За золотым призраком — страница 51 из 76

Вальтер опытным взглядом оценил изящный корпус яхты, соразмерность парусов, снасти, прищелкнул пальцами и с восхищением выразил то, что подумал:

– Красавица! Она напоминает стремительную акулу! На такой яхте можно смело принимать участие в любой мировой регате и на любую дистанцию, в том числе и через океан! Немного удлинить мачту, метров до тридцати пяти, и она не уступит любой гоночной яхте макси класса! Братец Карл, почему бы и тебе не приобрести такую же? Если мечтаешь о славе мирового гонщика, то надо иметь собственную!

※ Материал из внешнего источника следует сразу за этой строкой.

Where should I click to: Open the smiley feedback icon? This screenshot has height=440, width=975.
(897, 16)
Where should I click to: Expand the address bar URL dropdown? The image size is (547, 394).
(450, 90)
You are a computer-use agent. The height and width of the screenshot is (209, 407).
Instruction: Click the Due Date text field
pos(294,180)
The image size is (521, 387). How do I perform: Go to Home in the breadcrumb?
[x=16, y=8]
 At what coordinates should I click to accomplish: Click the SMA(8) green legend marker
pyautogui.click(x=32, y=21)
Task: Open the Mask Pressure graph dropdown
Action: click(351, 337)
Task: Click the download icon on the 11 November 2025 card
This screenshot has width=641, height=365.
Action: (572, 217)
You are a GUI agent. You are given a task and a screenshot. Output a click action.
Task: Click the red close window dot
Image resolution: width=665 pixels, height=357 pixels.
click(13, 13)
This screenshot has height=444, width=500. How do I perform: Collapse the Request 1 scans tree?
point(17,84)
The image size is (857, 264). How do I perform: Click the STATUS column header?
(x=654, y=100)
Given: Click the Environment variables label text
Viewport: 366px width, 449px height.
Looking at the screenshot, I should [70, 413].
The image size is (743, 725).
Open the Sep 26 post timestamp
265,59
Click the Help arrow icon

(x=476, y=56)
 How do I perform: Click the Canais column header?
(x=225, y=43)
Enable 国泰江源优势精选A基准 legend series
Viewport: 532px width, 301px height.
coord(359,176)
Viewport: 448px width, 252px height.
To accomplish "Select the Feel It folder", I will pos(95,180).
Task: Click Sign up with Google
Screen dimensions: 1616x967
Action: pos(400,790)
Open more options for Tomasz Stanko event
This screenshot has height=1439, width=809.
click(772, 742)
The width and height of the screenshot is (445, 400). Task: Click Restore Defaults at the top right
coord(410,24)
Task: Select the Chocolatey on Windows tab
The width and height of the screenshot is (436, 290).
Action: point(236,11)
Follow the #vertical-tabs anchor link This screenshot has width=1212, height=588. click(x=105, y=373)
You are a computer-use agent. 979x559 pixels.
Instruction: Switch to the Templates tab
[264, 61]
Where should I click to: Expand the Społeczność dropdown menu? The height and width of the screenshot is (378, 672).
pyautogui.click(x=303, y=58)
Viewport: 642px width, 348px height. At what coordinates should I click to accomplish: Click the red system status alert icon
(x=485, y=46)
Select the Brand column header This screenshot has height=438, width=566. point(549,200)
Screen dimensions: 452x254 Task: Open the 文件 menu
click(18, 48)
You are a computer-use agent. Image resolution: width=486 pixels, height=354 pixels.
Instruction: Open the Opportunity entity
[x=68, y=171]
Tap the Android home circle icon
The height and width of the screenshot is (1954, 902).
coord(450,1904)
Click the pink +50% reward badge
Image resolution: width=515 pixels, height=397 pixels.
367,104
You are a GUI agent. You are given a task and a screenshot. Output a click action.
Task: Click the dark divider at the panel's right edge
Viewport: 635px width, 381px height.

– Наша от нас не уйдет, Вальтер, – ответил Карл, с прищуром пристально всматриваясь в «Викторию». Он воспринял слова отца о том, что это вторая яхта Кельтмана гораздо чувствительнее, или, вернее сказать, гораздо серьезнее, потому как понял, что появление у них по курсу второй яхты этого господина может оказаться совсем не случайным явлением, а потому насторожился, словно в ожидании возможного неприятельского абордажа.

Между тем «Виктория» легла в дрейф, «Изабелла» довольно быстро поравнялась с ней, прошла в кабельтове вдоль светло-голубой яхты и, не меняя курса, все так же равномерно покачиваясь на боковой волне, которая по выходу из Мельбурнского порта стала положе и выше, начала уходить к темнеющему горизонту.

На «Виктории» зажгли ходовые огни – белый на клотике мачты, красный и зеленый на бортовых стойках против ходовой рубки. Яхту развернули форштевнем на юг, ветер наполнил паруса и погнал ее следом за «Изабеллой». Шли час, два, три, шли под яркими южными созвездиями, словно связанные невидимым прочнейшим канатом – между яхтами сохранялось расстояние в полмили. И разорвать эту связь, казалось, не было никакой возможности, разве что налетит ураган и разметает эти ничтожные пушинки по океанским просторам так далеко друг от друга, что берега не увидят, не то что соседа по путешествию…

Отправив молодых пассажиров ужинать, Отто оставил на вахте вторую смену: у руля встал немец Клаус, а у шкотовых лебедок русский механик Степан Чагрин и китаец Чжоу Чан.

– Клянусь священными водами Стикса, идем как под конвоем этого пройдохи Кельтмана! – процедил сквозь зубы Дункель, при ярком свете луны хорошо различая белые паруса и ходовые огни «Виктории». – Ей-ей, заложил бы в залог левый мизинец – зачем он мне вообще? – только бы узнать, кто на той яхте и какого черта увязался за нами? Ладно, если только до Тасмании проводят, а если и дальше? Придется потерпеть их ухаживание до Новой Зеландии, а там, простите, господа хорошие, никак невозможно гулять по морю вместе, каждому свой курс, нам по заданному маршруту, а вам на все четыре стороны, или хоть в преисподнюю, только не вместе! Что подсказывает тебе твой морской нюх, дружище Фридрих, кто нас сопровождает?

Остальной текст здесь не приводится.